**Requirement a**
Rewrite the rows, starting with the first row and going on through the line with "This screenshot has height=360, width=765. tap(218, 246)", so that "Click" becomes "Press" and nothing else changes.

**Selected text**
Imagine that in 1950, a family in the United States—let's call them the Smiths—bought a Dairy Queen franchise. They set up a tiny business called Smith Family Holdings to operate this franchise. Their small company provides a comfortable living.

Through years of hard work, their business becomes ingrained within the fabric of the community. There never seems to be a lot of money left over, but it does put food on the table and provide employment, making it worth the trouble despite the headaches of employees, insurance, and capital expenditures that are an inevitable part of owning a small business.

Key Takeaways

  • Compounding, or reinvesting profits earned over time, offers the potential for much more growth than when profits are spent elsewhere.
  • The power of compounding can be applied to many investments, including stocks, bonds, real estate, and small businesses.
  • In addition to reinvesting profits, investors also benefit from regularly contributing to investment portfolios.

A Small Investment Grows Quietly

Mr. and Mrs. Smith decide they want to invest in their family's future, but they don't know much about finance or the stock market. Following the advice of some of history's great investors, they look at a market they understand. They began to poke around their business and research the companies that provided them with the products they resell to their customers.

The Smiths realize that, in the ice cream industry, most of the candy toppings are produced either directly or indirectly by two firms: Mars Candy and The Hershey Company. Snickers, Reese's Peanut Butter Cups, M&M's, Butterfingers, Baby Ruth, and a whole host of related toppings provide the perfect flavor for their customers. These products also sell well in local supermarkets, movie theaters, and gas stations. Mr. Smith figures that if someone loves Snickers bars, they aren't going to suddenly stop eating them because they are an affordable luxury.

Unfortunately, Mr. Smith discovers that Mars has always been, and remains, a privately owned family business so he can't invest in it. The Hershey Company, however, is very much public. The Smith family decides to set aside $10 per week, which is all they can afford.

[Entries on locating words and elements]
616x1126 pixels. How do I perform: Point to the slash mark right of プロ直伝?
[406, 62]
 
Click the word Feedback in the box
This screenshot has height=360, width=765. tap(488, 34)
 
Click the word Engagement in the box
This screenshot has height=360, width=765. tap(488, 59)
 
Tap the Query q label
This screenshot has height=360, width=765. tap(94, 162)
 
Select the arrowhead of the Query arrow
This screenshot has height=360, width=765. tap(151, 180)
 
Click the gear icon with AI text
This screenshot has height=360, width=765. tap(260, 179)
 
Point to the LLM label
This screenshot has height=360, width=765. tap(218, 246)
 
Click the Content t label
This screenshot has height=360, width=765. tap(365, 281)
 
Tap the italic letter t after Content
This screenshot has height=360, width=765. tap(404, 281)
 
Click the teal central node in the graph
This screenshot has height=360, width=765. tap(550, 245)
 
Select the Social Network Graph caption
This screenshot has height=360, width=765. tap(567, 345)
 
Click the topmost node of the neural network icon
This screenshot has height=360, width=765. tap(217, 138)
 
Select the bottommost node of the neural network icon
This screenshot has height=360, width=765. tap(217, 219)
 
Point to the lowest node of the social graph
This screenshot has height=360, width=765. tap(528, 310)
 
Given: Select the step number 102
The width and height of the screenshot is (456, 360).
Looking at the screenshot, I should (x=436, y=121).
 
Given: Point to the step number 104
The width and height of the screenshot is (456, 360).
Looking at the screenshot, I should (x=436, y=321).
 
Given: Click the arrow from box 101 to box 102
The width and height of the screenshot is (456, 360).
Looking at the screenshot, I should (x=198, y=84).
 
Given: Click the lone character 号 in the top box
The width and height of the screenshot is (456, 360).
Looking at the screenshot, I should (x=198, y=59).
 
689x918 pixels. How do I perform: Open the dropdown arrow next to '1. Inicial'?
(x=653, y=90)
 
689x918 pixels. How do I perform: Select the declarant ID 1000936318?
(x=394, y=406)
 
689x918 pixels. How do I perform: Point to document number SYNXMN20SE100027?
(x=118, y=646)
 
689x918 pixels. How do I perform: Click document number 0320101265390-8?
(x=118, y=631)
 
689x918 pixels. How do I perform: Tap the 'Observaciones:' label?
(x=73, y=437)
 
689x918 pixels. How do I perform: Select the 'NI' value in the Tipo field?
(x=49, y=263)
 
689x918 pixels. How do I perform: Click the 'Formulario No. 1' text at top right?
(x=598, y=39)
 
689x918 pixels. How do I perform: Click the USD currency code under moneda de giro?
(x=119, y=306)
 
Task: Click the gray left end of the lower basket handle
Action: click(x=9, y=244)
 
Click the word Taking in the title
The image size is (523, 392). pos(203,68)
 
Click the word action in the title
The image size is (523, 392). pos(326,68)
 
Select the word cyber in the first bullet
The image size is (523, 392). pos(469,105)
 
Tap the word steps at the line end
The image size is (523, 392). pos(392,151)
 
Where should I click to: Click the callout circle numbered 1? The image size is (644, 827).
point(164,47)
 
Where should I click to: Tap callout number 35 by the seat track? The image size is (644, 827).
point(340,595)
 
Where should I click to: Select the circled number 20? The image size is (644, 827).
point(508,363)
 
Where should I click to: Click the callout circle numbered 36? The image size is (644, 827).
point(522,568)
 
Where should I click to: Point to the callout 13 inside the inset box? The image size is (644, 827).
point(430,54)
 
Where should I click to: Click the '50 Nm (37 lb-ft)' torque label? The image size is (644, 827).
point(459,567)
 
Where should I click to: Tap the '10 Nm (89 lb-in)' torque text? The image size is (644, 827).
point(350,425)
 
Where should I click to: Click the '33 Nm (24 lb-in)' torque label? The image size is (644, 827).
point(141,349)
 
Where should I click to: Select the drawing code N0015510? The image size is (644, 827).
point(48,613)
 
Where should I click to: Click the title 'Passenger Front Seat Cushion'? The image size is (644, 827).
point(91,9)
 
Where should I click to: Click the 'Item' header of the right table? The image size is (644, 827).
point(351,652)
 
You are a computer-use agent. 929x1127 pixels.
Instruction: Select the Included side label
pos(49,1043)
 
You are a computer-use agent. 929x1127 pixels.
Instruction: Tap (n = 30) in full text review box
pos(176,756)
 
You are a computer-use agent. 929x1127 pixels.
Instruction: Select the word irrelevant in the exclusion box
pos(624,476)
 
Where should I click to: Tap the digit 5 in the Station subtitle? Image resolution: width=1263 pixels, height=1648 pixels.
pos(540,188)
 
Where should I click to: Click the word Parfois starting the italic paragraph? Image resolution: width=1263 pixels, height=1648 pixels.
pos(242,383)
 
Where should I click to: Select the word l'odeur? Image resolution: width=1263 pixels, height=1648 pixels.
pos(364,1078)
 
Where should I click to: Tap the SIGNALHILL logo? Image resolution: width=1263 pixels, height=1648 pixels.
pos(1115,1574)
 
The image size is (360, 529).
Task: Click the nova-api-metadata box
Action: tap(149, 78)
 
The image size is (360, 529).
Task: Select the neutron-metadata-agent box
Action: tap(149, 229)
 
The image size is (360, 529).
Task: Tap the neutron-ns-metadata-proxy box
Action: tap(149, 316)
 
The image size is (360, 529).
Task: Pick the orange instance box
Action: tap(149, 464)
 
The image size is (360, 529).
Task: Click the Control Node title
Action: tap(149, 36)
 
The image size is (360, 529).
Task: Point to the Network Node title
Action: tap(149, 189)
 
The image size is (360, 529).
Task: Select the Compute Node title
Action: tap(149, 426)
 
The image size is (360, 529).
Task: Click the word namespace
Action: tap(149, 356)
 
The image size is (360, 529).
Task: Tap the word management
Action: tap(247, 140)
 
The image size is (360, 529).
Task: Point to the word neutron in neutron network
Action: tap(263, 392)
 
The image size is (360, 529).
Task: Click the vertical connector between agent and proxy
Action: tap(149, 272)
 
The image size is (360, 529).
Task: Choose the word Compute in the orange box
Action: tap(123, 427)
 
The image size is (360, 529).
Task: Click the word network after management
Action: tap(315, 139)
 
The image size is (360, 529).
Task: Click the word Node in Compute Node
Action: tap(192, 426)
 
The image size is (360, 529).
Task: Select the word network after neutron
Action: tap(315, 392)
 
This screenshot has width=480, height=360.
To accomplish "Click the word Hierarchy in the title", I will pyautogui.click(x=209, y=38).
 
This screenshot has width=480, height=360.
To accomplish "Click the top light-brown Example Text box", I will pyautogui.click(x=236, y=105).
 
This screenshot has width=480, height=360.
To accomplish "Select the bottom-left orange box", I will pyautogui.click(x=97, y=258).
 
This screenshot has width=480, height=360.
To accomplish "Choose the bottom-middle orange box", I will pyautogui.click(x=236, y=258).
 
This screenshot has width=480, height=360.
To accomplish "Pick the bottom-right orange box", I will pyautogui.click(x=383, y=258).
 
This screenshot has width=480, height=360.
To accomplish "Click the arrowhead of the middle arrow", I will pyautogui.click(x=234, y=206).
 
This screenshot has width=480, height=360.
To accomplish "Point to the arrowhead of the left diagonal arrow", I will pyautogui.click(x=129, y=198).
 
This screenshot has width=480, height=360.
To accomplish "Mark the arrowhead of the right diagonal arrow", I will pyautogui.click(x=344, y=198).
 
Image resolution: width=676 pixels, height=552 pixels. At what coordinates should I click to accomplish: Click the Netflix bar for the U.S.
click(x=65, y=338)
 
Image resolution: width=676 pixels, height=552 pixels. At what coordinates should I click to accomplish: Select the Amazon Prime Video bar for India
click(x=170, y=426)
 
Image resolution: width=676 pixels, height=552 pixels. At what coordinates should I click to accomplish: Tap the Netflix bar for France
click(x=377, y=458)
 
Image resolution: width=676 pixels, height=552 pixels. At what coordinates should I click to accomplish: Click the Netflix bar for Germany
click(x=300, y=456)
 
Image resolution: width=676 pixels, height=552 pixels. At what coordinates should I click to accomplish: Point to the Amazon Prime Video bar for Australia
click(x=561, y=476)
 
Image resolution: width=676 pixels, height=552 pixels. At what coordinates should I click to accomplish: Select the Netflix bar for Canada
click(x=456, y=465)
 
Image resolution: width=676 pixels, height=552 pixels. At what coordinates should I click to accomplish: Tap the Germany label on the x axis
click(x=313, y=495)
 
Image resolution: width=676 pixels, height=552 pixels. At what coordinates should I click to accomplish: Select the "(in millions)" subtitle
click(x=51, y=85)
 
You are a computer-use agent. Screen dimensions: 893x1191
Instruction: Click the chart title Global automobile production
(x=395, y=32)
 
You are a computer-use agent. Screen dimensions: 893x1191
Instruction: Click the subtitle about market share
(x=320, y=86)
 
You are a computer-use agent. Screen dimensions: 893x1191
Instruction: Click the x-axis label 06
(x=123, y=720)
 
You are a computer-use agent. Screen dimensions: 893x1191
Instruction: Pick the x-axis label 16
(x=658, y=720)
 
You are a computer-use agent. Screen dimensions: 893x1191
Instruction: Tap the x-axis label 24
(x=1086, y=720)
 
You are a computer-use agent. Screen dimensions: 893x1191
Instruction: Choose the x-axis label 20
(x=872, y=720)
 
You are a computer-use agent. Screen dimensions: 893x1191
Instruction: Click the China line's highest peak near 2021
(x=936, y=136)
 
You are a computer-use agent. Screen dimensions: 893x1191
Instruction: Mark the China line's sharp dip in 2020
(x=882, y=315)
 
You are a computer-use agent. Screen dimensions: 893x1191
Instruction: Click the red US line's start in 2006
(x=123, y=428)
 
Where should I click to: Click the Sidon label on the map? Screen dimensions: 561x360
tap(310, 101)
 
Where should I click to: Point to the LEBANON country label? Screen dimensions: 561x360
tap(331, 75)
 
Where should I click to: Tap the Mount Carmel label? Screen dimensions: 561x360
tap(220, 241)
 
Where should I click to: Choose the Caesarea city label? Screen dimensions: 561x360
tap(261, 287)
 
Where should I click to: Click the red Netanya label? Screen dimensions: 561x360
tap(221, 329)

**Requirement b**
Summarize the passage about the Smith family's investment in three sentences.

**Expected answer a**
616x1126 pixels. How do I perform: Point to the slash mark right of プロ直伝?
[406, 62]
 
Press the word Feedback in the box
This screenshot has height=360, width=765. tap(488, 34)
 
Press the word Engagement in the box
This screenshot has height=360, width=765. tap(488, 59)
 
Tap the Query q label
This screenshot has height=360, width=765. tap(94, 162)
 
Select the arrowhead of the Query arrow
This screenshot has height=360, width=765. tap(151, 180)
 
Press the gear icon with AI text
This screenshot has height=360, width=765. tap(260, 179)
 
Point to the LLM label
This screenshot has height=360, width=765. tap(218, 246)

**Expected answer b**
A family called the Smiths buys a Dairy Queen franchise in 1950, and the small business provides a comfortable living and becomes part of the community. Wanting to invest in their future, they research the companies that supply their products and find that most candy toppings come from Mars Candy and The Hershey Company. Because Mars is privately owned and Hershey is public, they decide to set aside $10 per week.